Blue Sea Class T holder

Again, I have 2 Battleborn batteries in series providing 24v-100ah
 
It's good to be suspicious and do your homework.
From what I've read Midnite Solar sells a quality breaker.

I think it's a great idea to have a battery disconnect, I'm currently trying to find one that is rated for 60V...

The blue sea fuse block you linked is quality equipment, I'm using the same ones. Check Donrowe, the should still have the complete package in stock.

Iirc / understand correctly you fuse to protect the wire which is sized appropriately for the current it will be carrying.
 
I called Battleborn and they recommended a mega fuse at the battery. Not a Class-T.

I just upgraded, so to speak, my system- put all controls in a steel cabinet, a 200a battery fuse located about 7" from the battery (Blue Seas fuse holder(s). Bolted the cabinet to the concrete block wall. It's pretty rugged. The batteries aren't located in the cabinet.
 
I'm very suspicious of circuit breakers. Too many bad stories have been told about them- especially the unpronounceable named ones purchased from AliExpress or Alibaba or even Amazon.

Not trusting way off brand anything from Ali-whatever is a good thing, but can you link to any bad stories about UL-listed breakers? All I can find is videos showing no-name breakers failing, which is just clickbait IMO. We trust AC circuit breakers everyday, but I doubt the circuit breakers in your house were purchased off Alibaba, and I bet they're UL-listed.
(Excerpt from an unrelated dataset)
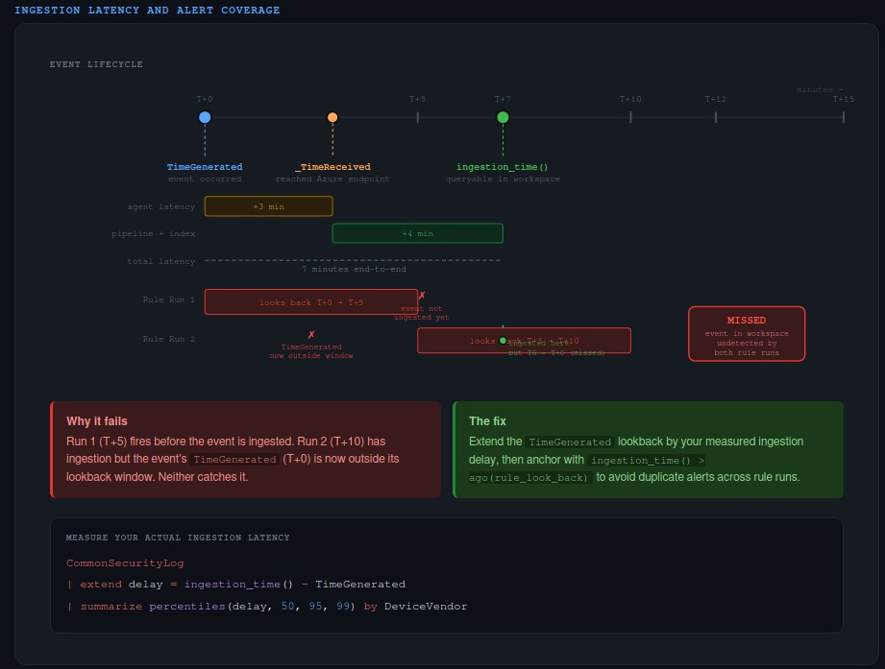Select the '+4 min' pipeline bar
The image size is (885, 669).
(417, 232)
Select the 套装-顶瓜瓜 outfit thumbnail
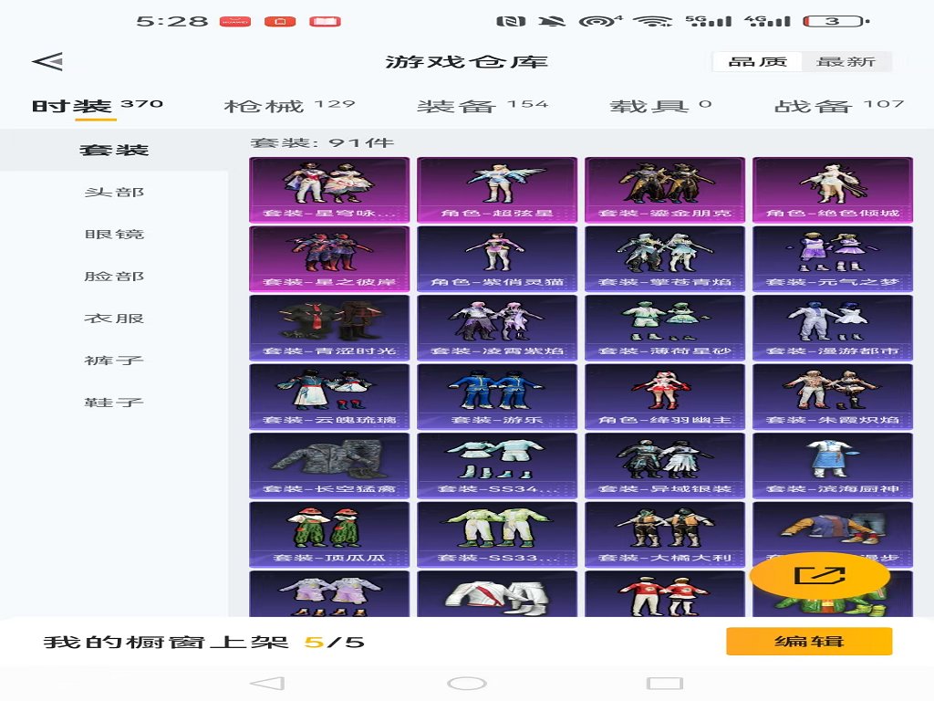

If we stopped trusting a whole class of products because someone showed one catching fire on YouTube, we'd be sitting in a field in our underwear. Probably not even that, because I bet there's a YT video somewhere with underwear spontaneously combusting! :)
 
Ok....I'll give Class T a try. I hope they're presently available and not the junky ones either- the stories below (Similar threads) were worth reading.
The only place I was able to find Class-T fuses in the 150a range was at DonRowe.com. It showed up unlike my previous 3 attempts over a couple years to buy one at other places so that's about as good a recommendation as I can give. It seems like the fuse holder physically changes for anything over 200a or so and that's fine if you need a 400a fuse, but anything smaller was a nightmare.
 
I've have Midnight solar breakers since 2012 between the panels and pwm cc. No problems. Current RV uses breakers, look like many you see on Amazon. Lever to rest and button to test. They have been in service for 7 years with no problems.
My experience with cartridge type fuses over the last 50 years is failures waiting to happen.
Limited experience with mrbf and anl has been good with no failures.
 
MRBF, ANL, Mega, Class T all allow for "surge" amperage. You can temporarily pull more than the fuse is rated for.

ANN fuses are fast acting at their rated amperage.

Depending on code in your area, ANN might be the requirement (if code verbiage mentions "limiter"). Fits in standard ANL holder. Code would indicate rating the fuse to the wire.

If your local code doesn't mention limiters, any of the above mentioned fuses will suffice. Pay attention to AIC, especially with larger banks as the fuse blowing may not prevent the gap being arced under heavy load.